Fortunately, with Google Drive, other people are able to comment directly onto my spreadsheet and give me comments and corrections.
The fifth step to the method is that you're gonna memorize the lyrics to all the songs that you used in your preposition spreadsheet.
I like to do this on LingQ because it's really useful to be able to see all the
definitions of the words that I'm reading,
but you could just look up the lyrics on Google or any other website and use those while listening to the song.
Then of course
there's one more thing you have to do in order to make this method effective and I don't really consider this a step,
But that is listening
Extensively. You've already studied the songs intensively when you're analyzing all the prepositions in the song and now you just have to listen a lot.

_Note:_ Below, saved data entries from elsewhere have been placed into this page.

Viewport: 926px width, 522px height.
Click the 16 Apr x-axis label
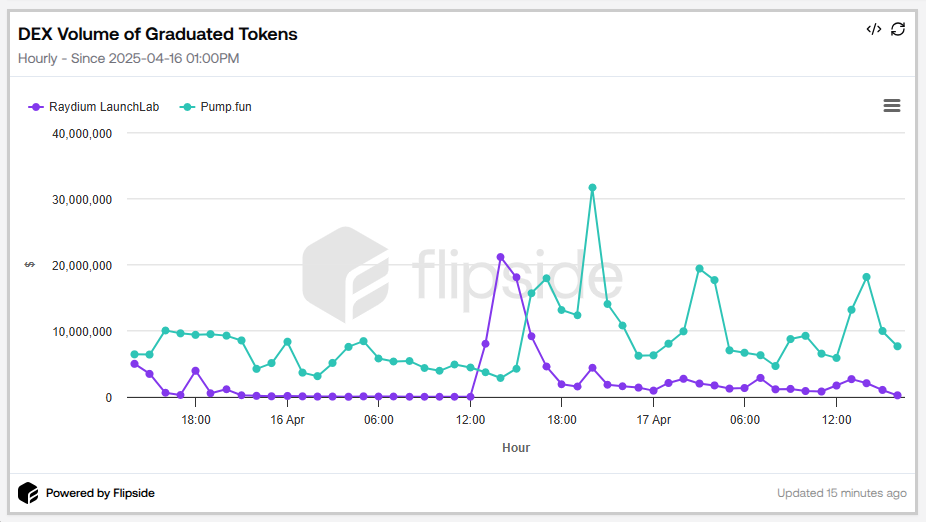[x=288, y=420]
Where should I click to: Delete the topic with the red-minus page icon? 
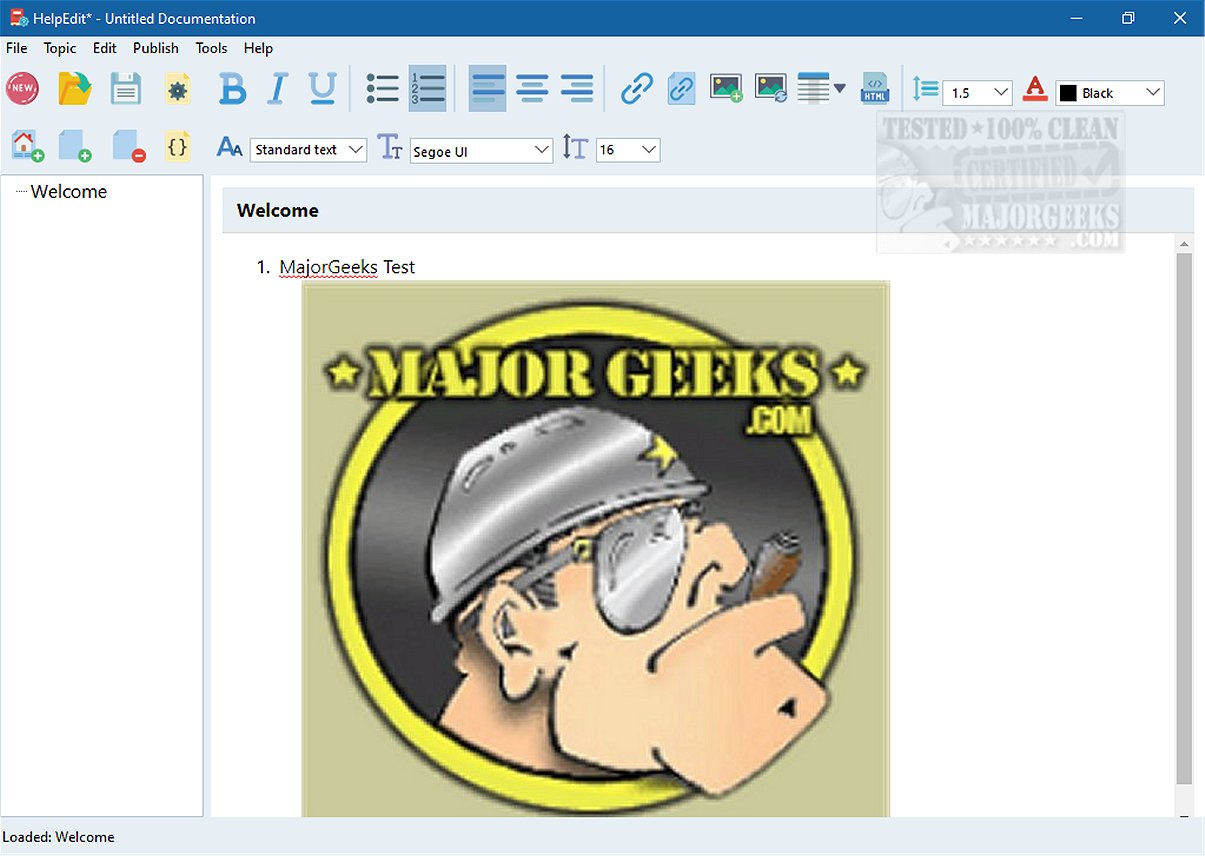coord(129,147)
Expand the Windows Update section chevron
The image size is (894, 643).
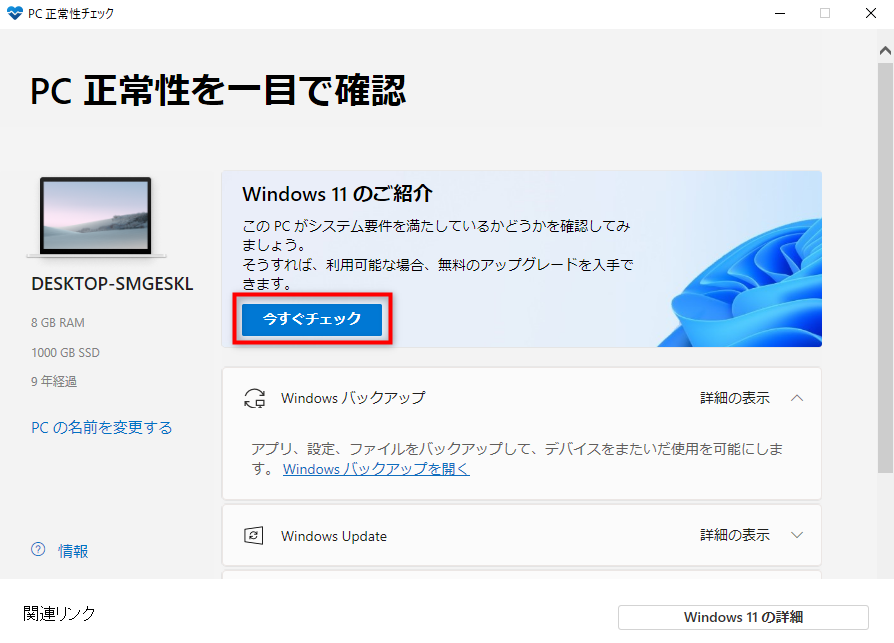coord(797,535)
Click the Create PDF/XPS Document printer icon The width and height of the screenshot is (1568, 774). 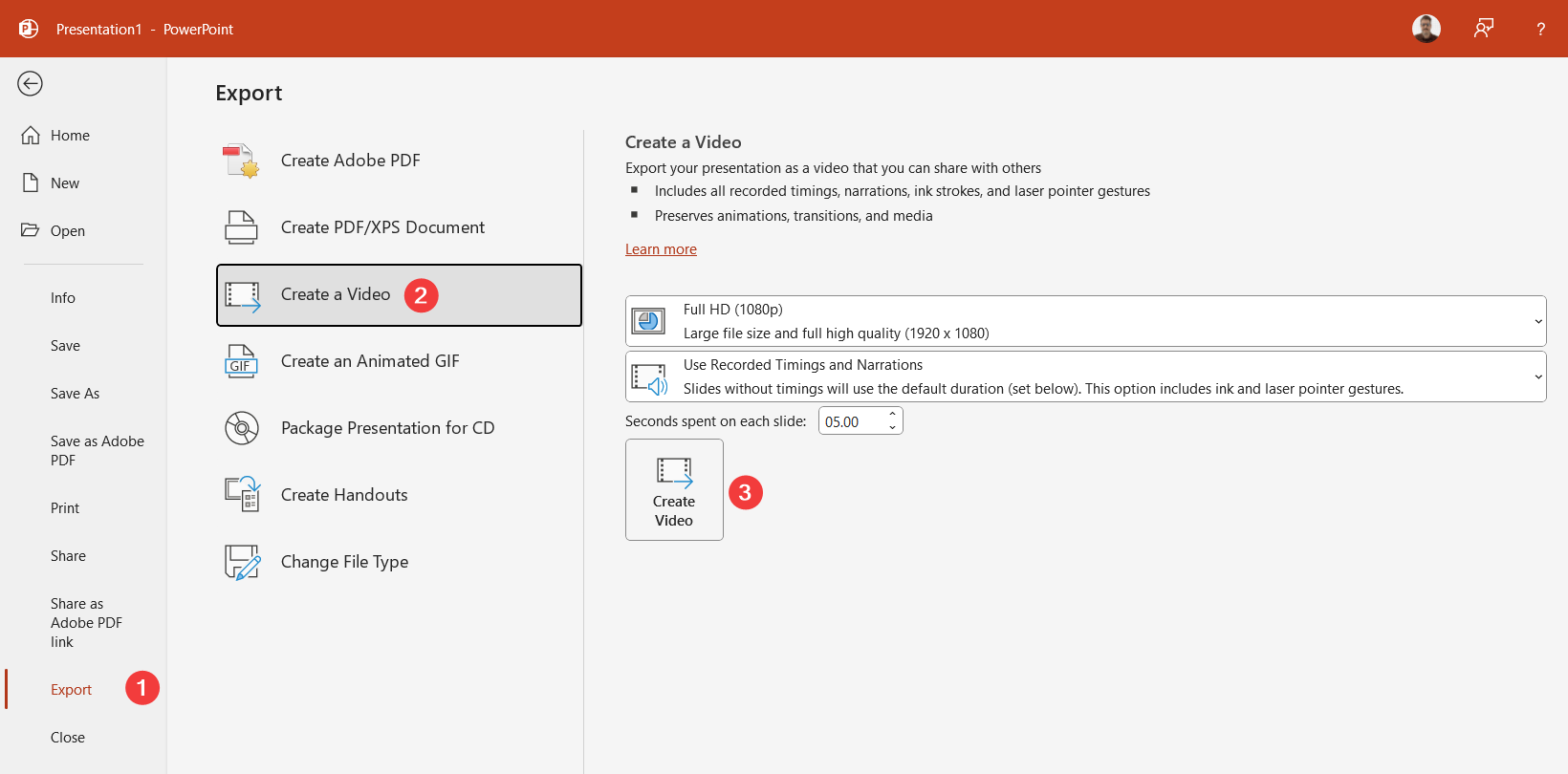241,227
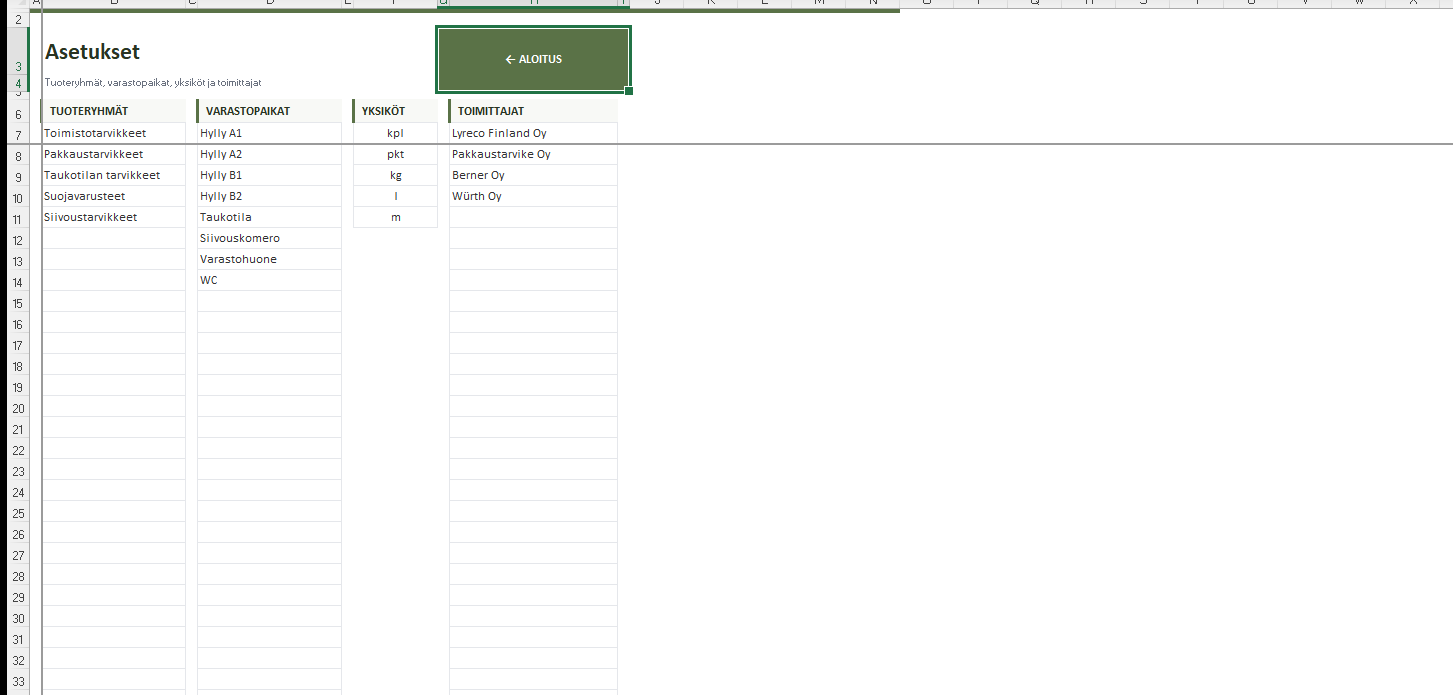This screenshot has height=695, width=1453.
Task: Click the ALOITUS back button
Action: tap(533, 60)
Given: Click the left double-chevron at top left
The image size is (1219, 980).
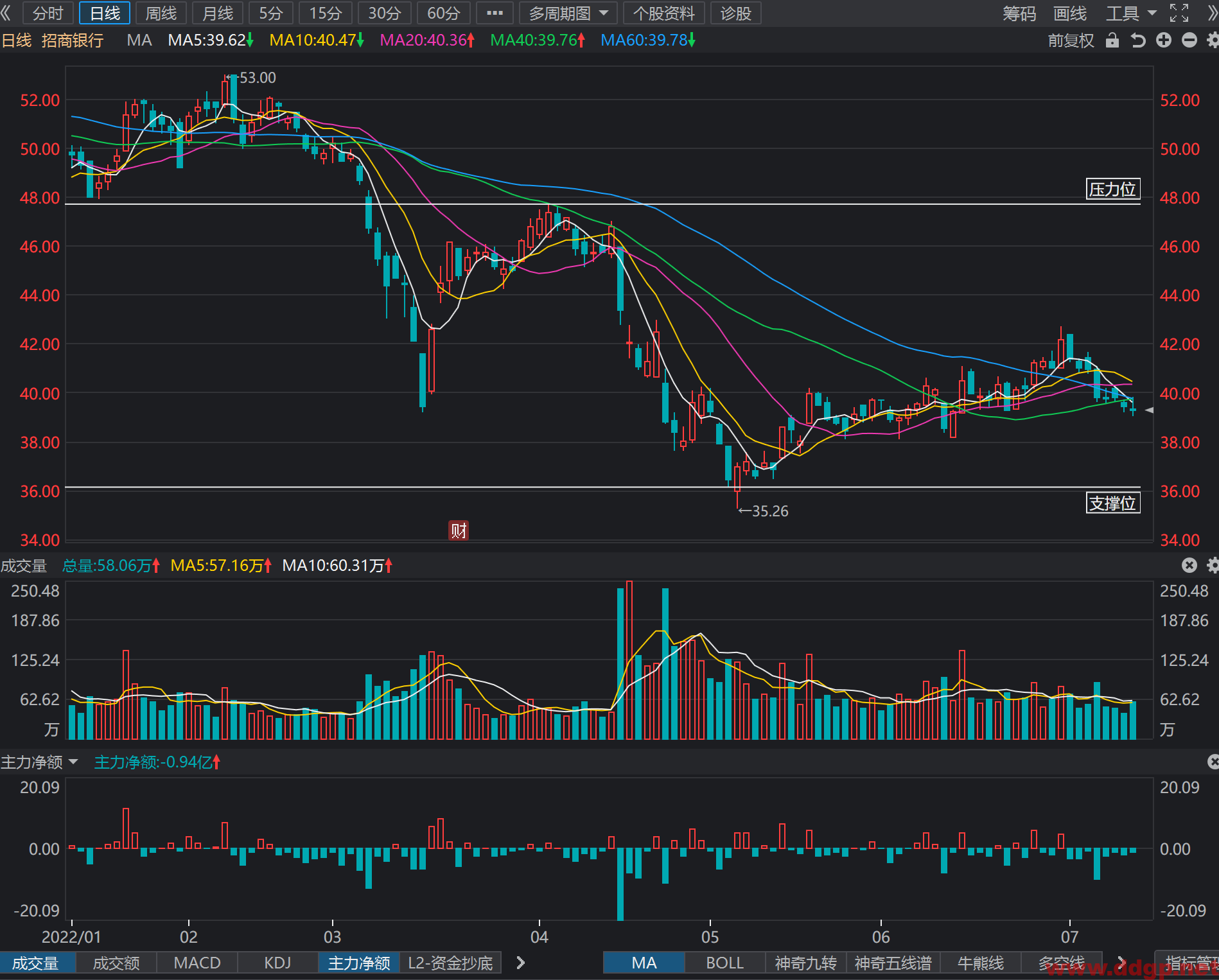Looking at the screenshot, I should [x=6, y=13].
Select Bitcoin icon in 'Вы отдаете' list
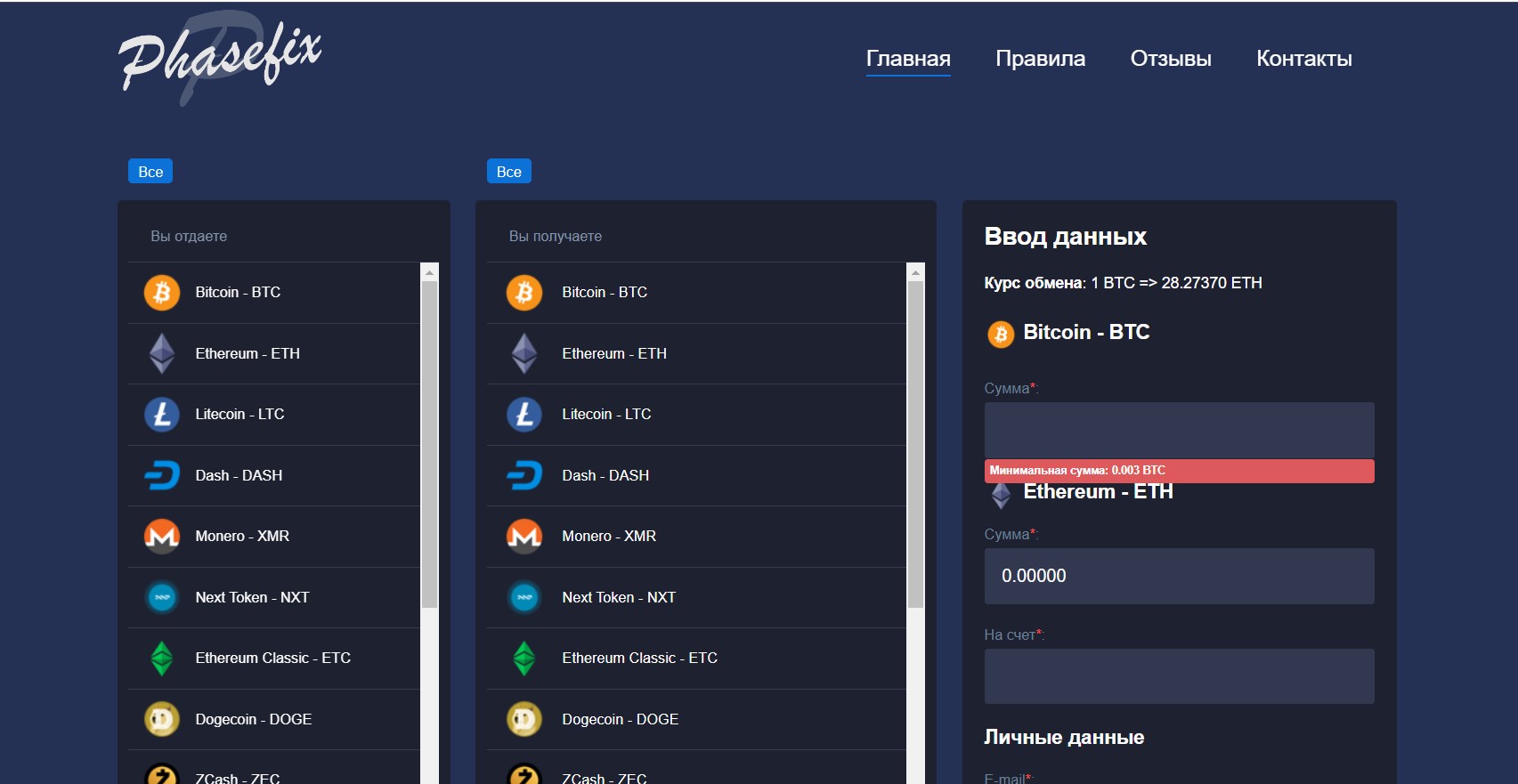 (x=162, y=293)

And from now on whenever you're speaking in a conversation in your target language
and you need to use a preposition you can think back to a specific song lyric that you recorded in your spreadsheet
that was written by a native speaker,
so you know
it's okay to say. And for some reason it's just easier to remember
phrases when they're in song lyrics. And every time you hear a new
preposition in a song it's like adding another arrow to your quiver.
Its ammunition that you can use whenever you need to call upon it in conversation.
So I hope this method is helpful for you guys in learning prepositions in your target language. If you have any comments questions concerns or
suggestions,
I would love to hear it down below because I'm always learning new things from my
subscribers. If you haven't subscribed yet you can do so by hitting the red subscribe button below and if you liked the video,
I'd really appreciate a thumbs up. So that's all I have to say today
Thanks for watching and I'll see you guys in the next one.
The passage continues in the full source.